Many of the photos for the work were edited to look almost like Impressionist paintings.

“I used to paint, and I wanted to do something different with these photographs,” he said.

Those photographs were arranged by season into a book, which Cook finished in 2022. He also had 60 of the photographs made into canvases to hang at B3 Gallery.

Right around the same time, Cook became seriously ill. He was diagnosed with myelodysplasia anemia, a blood disorder in which the bone marrow no longer produces red blood cells. He started monthly treatments at Johnson Memorial Health Cancer Care Center in 2023, which required monthly blood infusions, transfusions and iron treatments.

As he arrived for his second treatment, Cook realized how bare the walls around the center were.

“There was very little art on the walls, and the hallways were very dark. It was not a happy environment for cancer patients,” he said.

The treatment prevented Cook from maintaining his gallery space in Nashville, and he was at a loss for what to do with all of the canvas photographs he now had.

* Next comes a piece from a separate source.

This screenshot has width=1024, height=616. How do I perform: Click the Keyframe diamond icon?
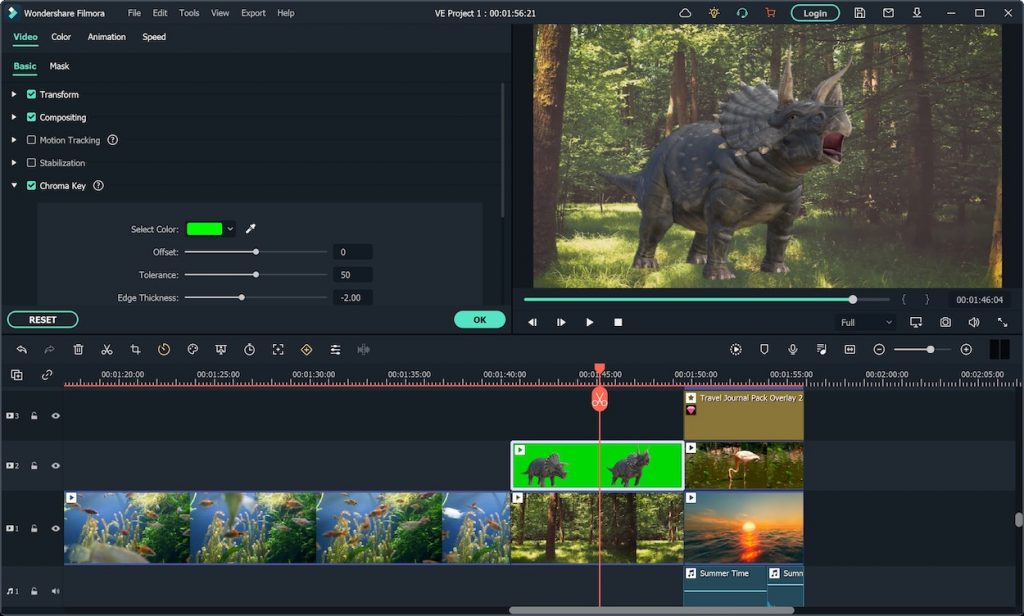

A perfect solution quickly came to him.

“Architecturally, this place just looks like an art gallery, the way it flows,” he said. “I thought, I had close to 70 canvases sitting in my closets. Why not ask the foundation, if I donated them, if they’d hang them and frame them.”

Cook approached Dr. Stephen Eberwine, oncologist and director of the cancer center, to inquire about displaying his artwork. Together, they met with Kasting to see if the Johnson Memorial Hospital Foundation would partner with him to have his work on the walls.

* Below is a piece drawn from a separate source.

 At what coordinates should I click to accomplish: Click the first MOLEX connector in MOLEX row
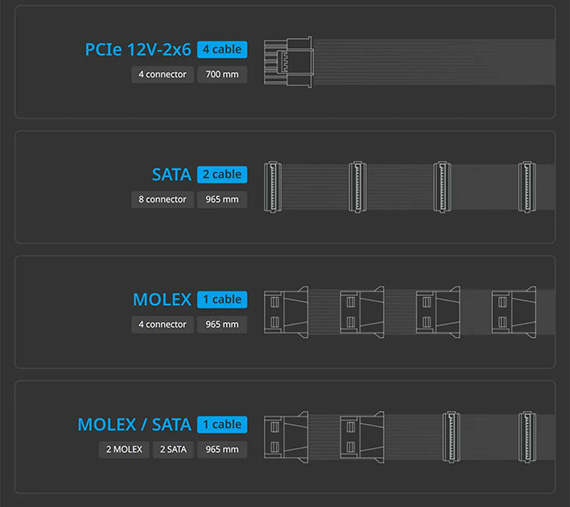tap(286, 312)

The foundation raises money to benefit Johnson Memorial Hospital in improving the health of the community, often in the form of health-related education and services. Providing money to frame and mount the canvases seemed like a positive way to help patients, Kasting said.

“We’re excited for all of the patients to be able to enjoy these pictures from around Indiana,” she said.

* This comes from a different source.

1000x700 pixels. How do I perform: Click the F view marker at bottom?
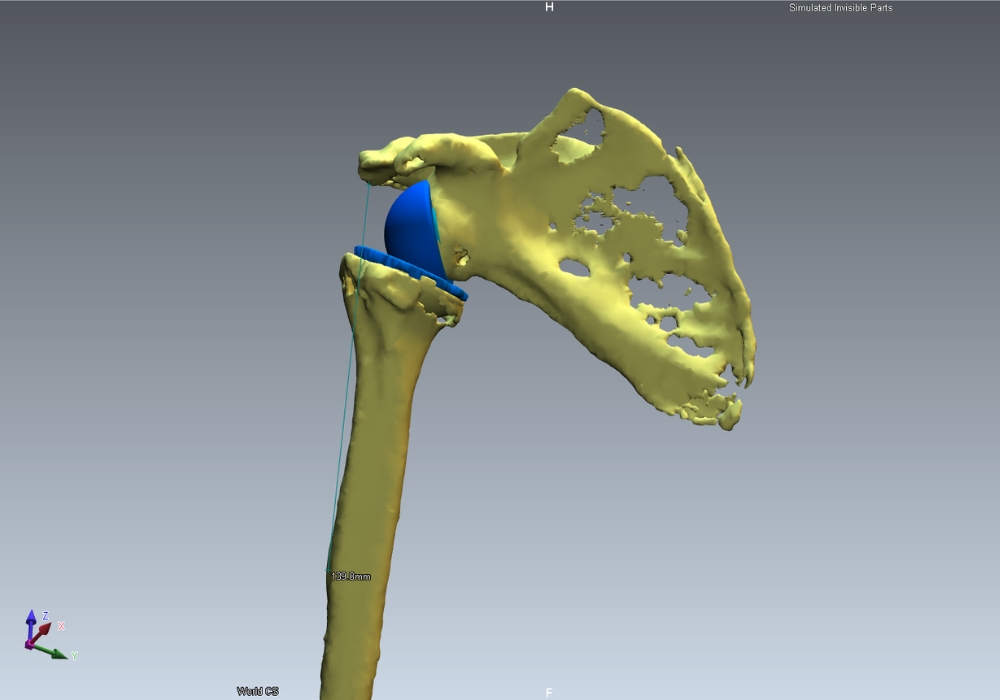point(549,692)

Starting in November, Cook, Eberwine, Kasting and members of the hospital facilities staff started hanging photographs on the cancer center walls. Cook tried to find the perfect fit for each one.

Around the waiting room, he mounted images of fiery sunsets and vivid flowers. The hallways are lined with blue morning glories, swans swimming in a summer pond and a butterfly on purple blooms. Tranquil rivers and covered bridges provide calming atmosphere in the exam rooms.

“I tried to do the floor plan, the layout — I probably have about 100 layouts,” he said.

The photographs have been mounted throughout the center, and Cook is working on having nameplates installed at each one. A copy of “Indiana Inspirations” is also set up in the cancer center waiting room for patients to flip through.

Cook’s work is still available at Generations Art & Frame in Franklin, as well as at Brown County Art Gallery in Nashville. His book can be found on Amazon.

He’s been pleased to see how the project has unfolded and hopes other people get something from it as well.

“I can’t donate my time anymore, and I had this, so I thought it was my way to leave a legacy,” Cook said.